だが、ゴーレムの動きは止まらない。それに気づいた白豪鬼は拳を振るう。その一撃で残った下半身は全て粉々に散ってしまった。
破壊されてしまったもののゴーレムは1000体近い魔物を葬った。十分な戦果と言えよう。
「やっぱりあのレベルには効かないわな……」
英斗は今ここで奴と戦うか考える。だが、流石にこの数の差では厳しいと考え踵を返した。

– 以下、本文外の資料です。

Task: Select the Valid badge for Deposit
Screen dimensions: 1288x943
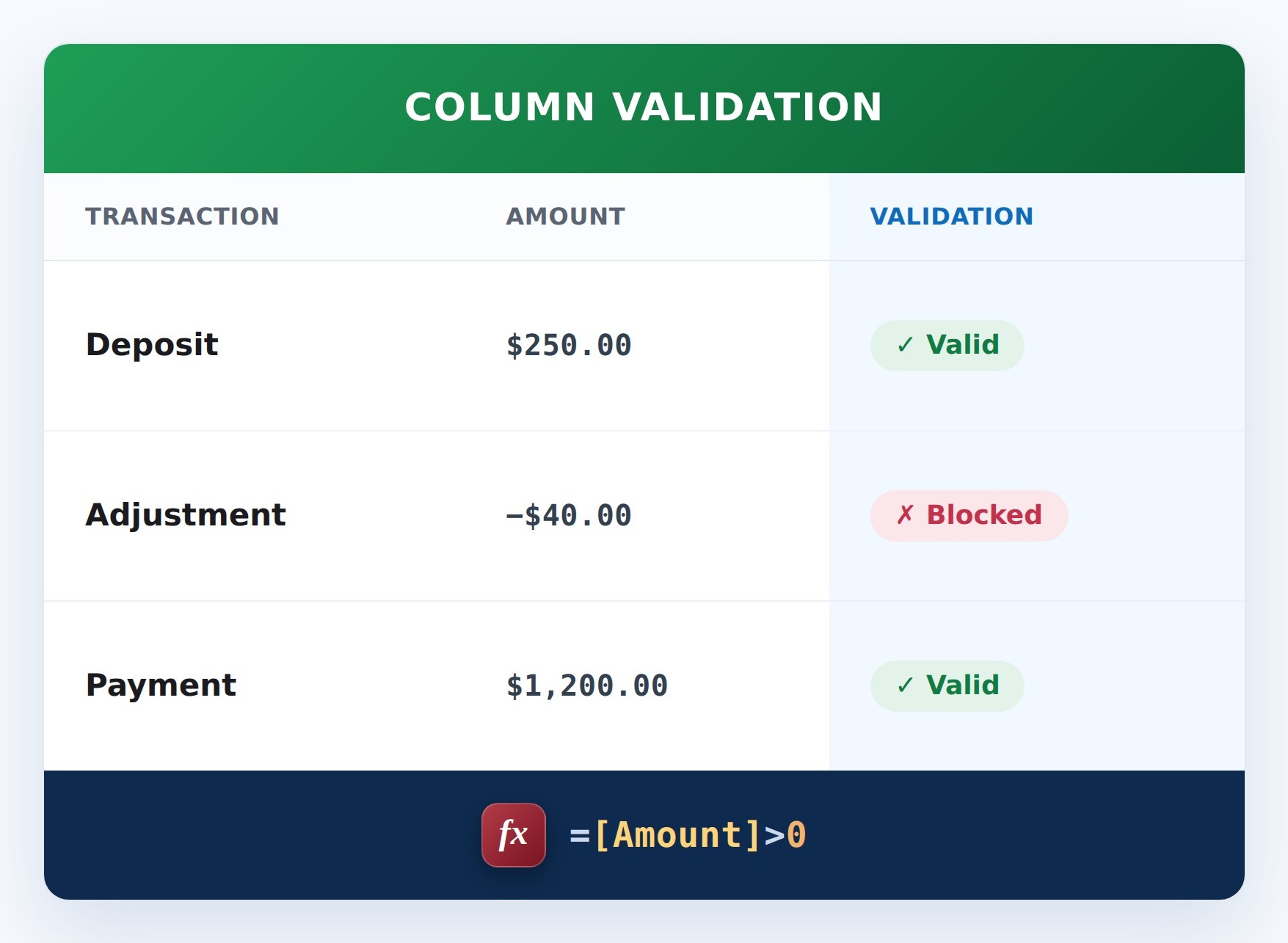Action: pos(947,346)
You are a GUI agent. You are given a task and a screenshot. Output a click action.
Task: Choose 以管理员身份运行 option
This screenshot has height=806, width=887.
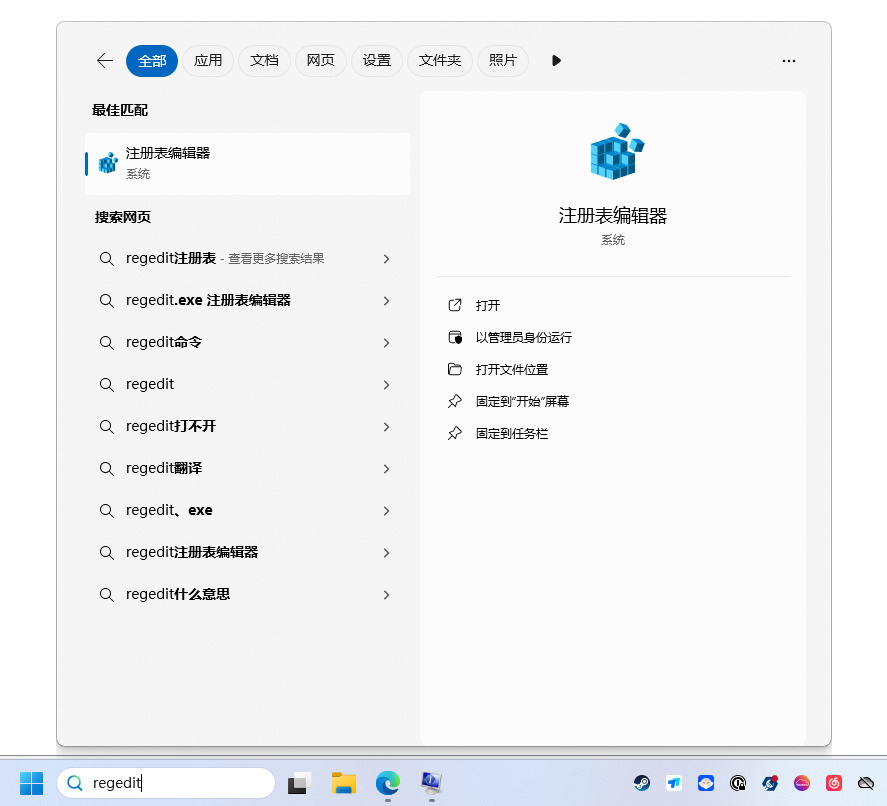click(x=523, y=338)
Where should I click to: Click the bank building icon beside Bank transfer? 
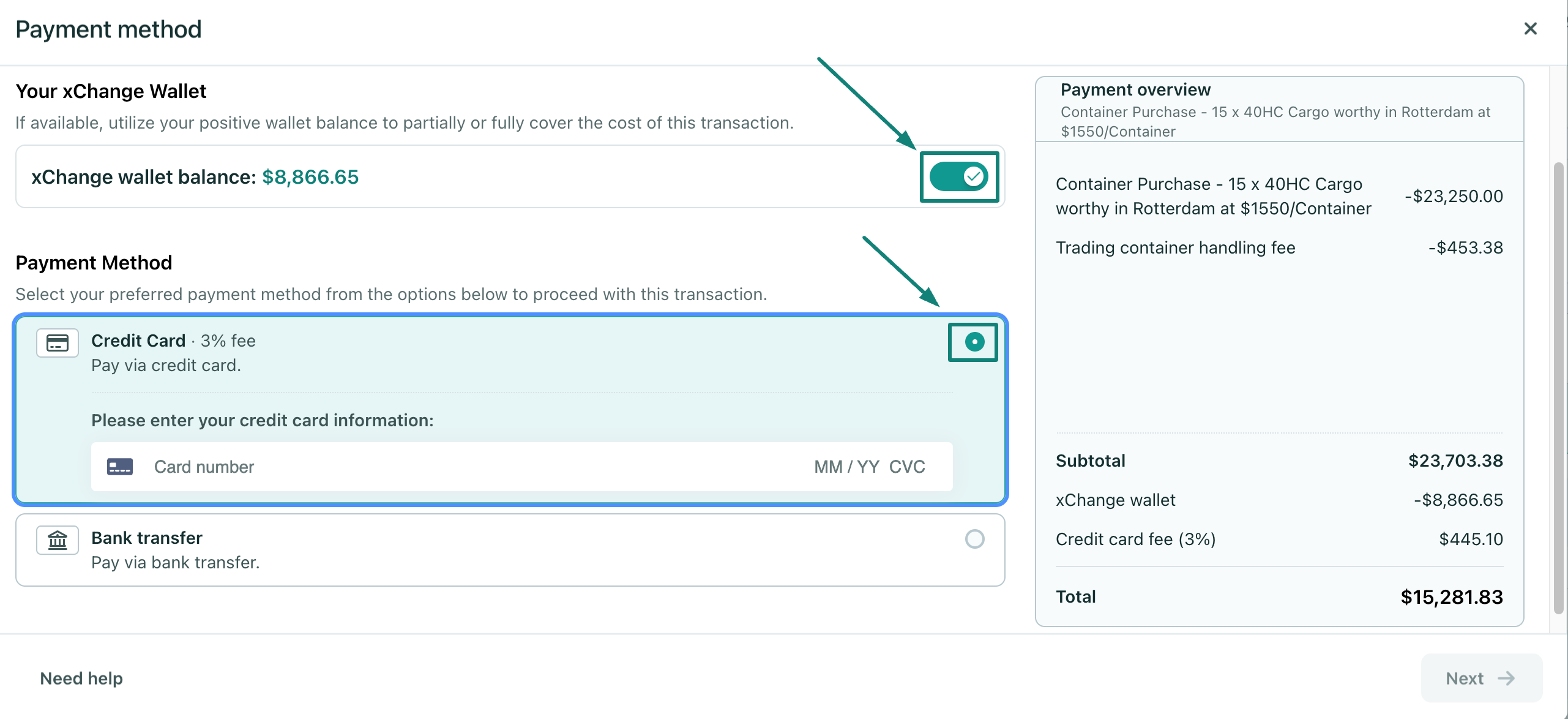point(58,540)
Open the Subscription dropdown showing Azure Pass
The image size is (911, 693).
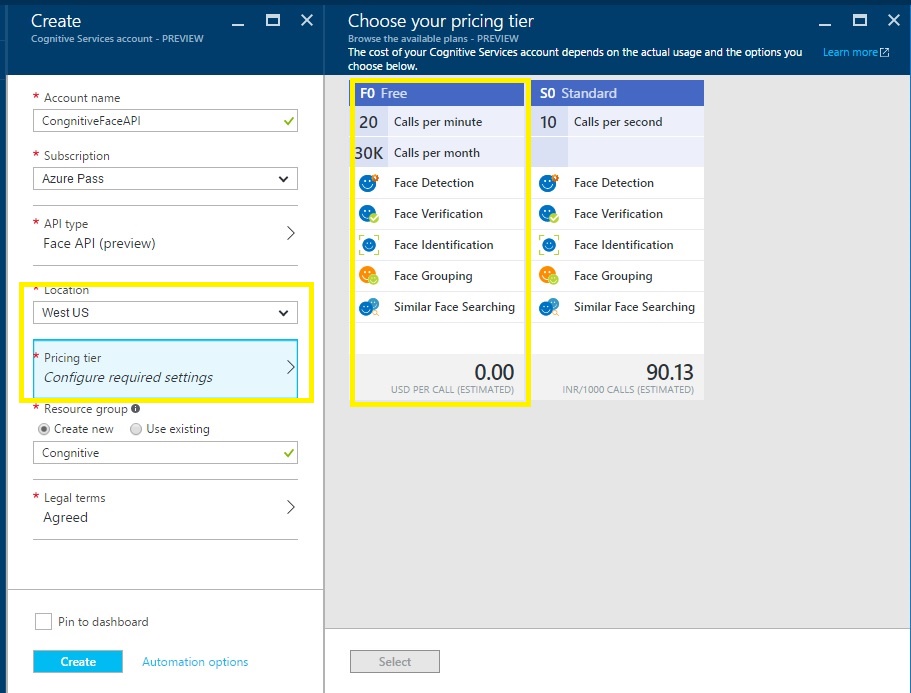pyautogui.click(x=165, y=176)
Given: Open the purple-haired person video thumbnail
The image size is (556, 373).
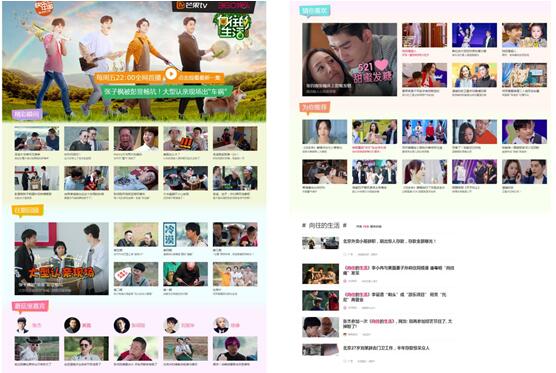Looking at the screenshot, I should point(235,349).
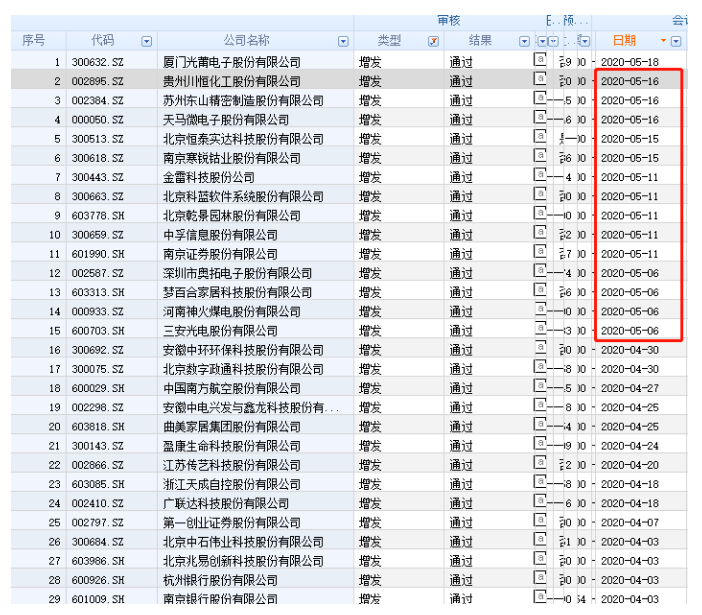Click the 日期 column header text
The width and height of the screenshot is (702, 615).
[623, 40]
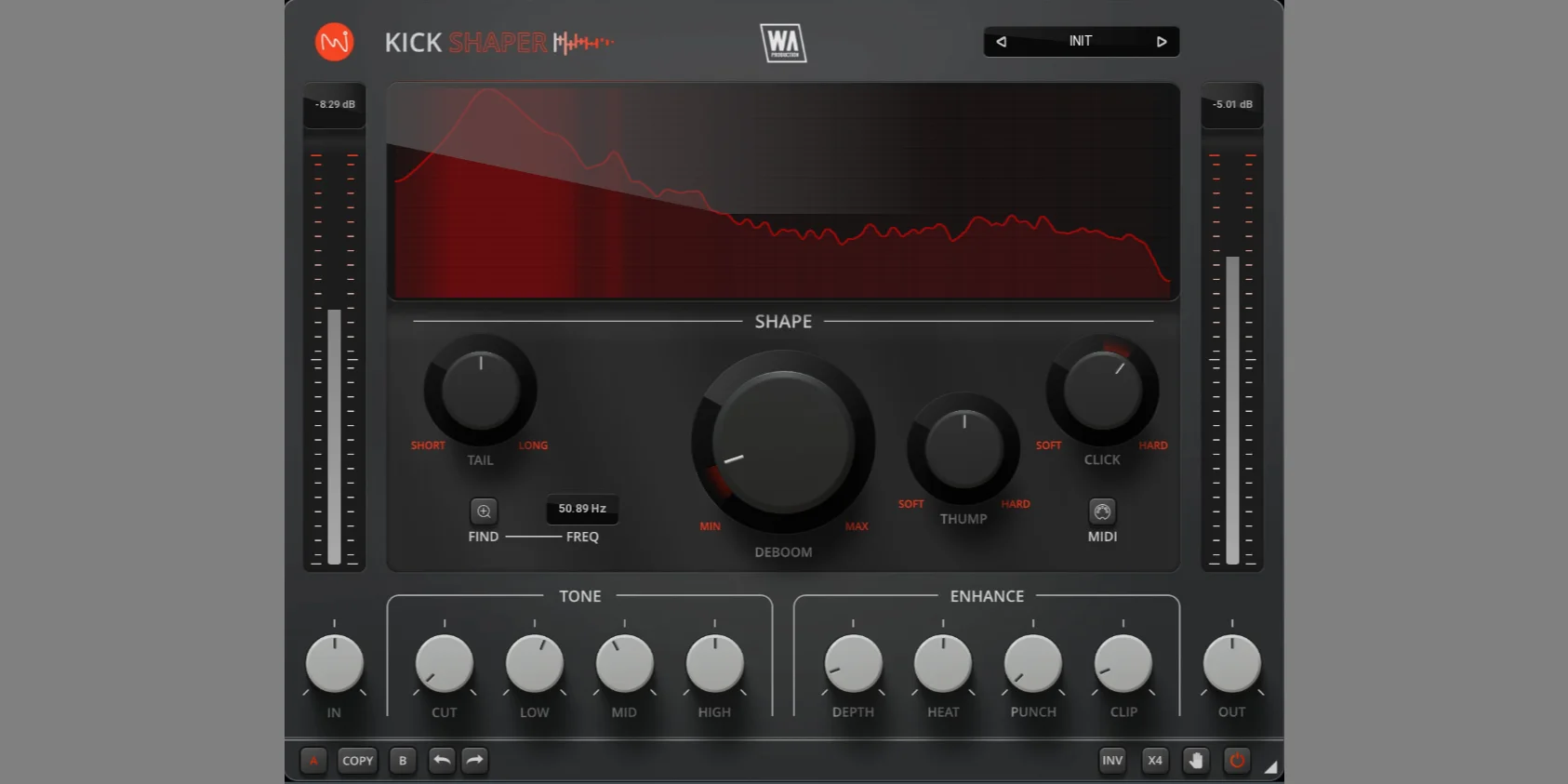Open the INIT preset menu
The image size is (1568, 784).
[1081, 42]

英斗は校舎に戻ると青ポーションを飲み魔力を回復させる。
「少し戦ったんですね。どうでしたか」
凛が英斗の元へ駆け寄ってくる。
「1000体ほど減らした」
「1000体も!? スケールが大きいですね」
凛は感心している。
「だが1体、強い奴がいる。あいつは俺が戦わなきゃきつそうだ」
「そんな強い奴が?」
「ドラゴンレベルだ」
「なるほど……私も援護しますか?」
「遠距離で且つ攻撃力を持つスキルは貴重だ。皆おそらく校庭に降りて魔物と戦うことになる。凛には上から襲ってくる魔物の排除を頼みたい」
「分かりました。必ずや頭上の魔物を殲滅いたします」
凛と話していると、練馬区から避難してきた亜梨紗 が英斗の元へ現れる。
「私も戦わせて。あの白いオーガは父の仇なの。私の手で……!」
少女は目を腫らせながらも、怒りのこもった口調で言う。
「君のレベルは?」
「……10」
「気持ちは分かる。だが残念ながら、そのレベルではあいつに近づくことすらできないだろう。君のお父さんも無謀な挑戦は望んでないと思う」
英斗のその言葉を聞き、亜梨紗は怒鳴る。
「あんたに父の何が分かる!」
そう言って、去っていった。
「しまったな、言い方を間違ったか」
「ですが、おそらく挑んだところで無駄死にです。はっきり言った方が身のためです」
凛は冷ややかに言う。
「まだ若い。あまり無理はしないといいが。凛、これから少し仕込みをしてくるよ。この戦いは個人の武力も勿論大事だと思うけど、皆が勝てる! となるようにやる気を出さないといけないと思うんだ」
そう言って、英斗は近くのビルへ向かう。
『えいと、わたしどうしたらいい?』
英斗がビル内で仕込みとしていると、ナナが首をかしげながら尋ねてくる。
「ナナは、悪いが校舎全体を守って、負けてそうな人達を守ってやってくれないか? おそらく他人を気にする余裕ある人は少ないと思うんだ。速く、強いナナにしかできないんだ」
『わかった!』
「だけど、勝てそうにないのが来たら絶対逃げるんだよ? ナナの命が一番大事だ」
『はーい』
本当はナナと別行動などしたくない英斗であるが、東西南北どこも見渡し、素早く救援に向かえるものはナナしか居ない。断腸の思いでの頼みであった。
そして徐々に魔物の軍勢による地響きが聞こえ砂埃が見える。決戦の時は近い。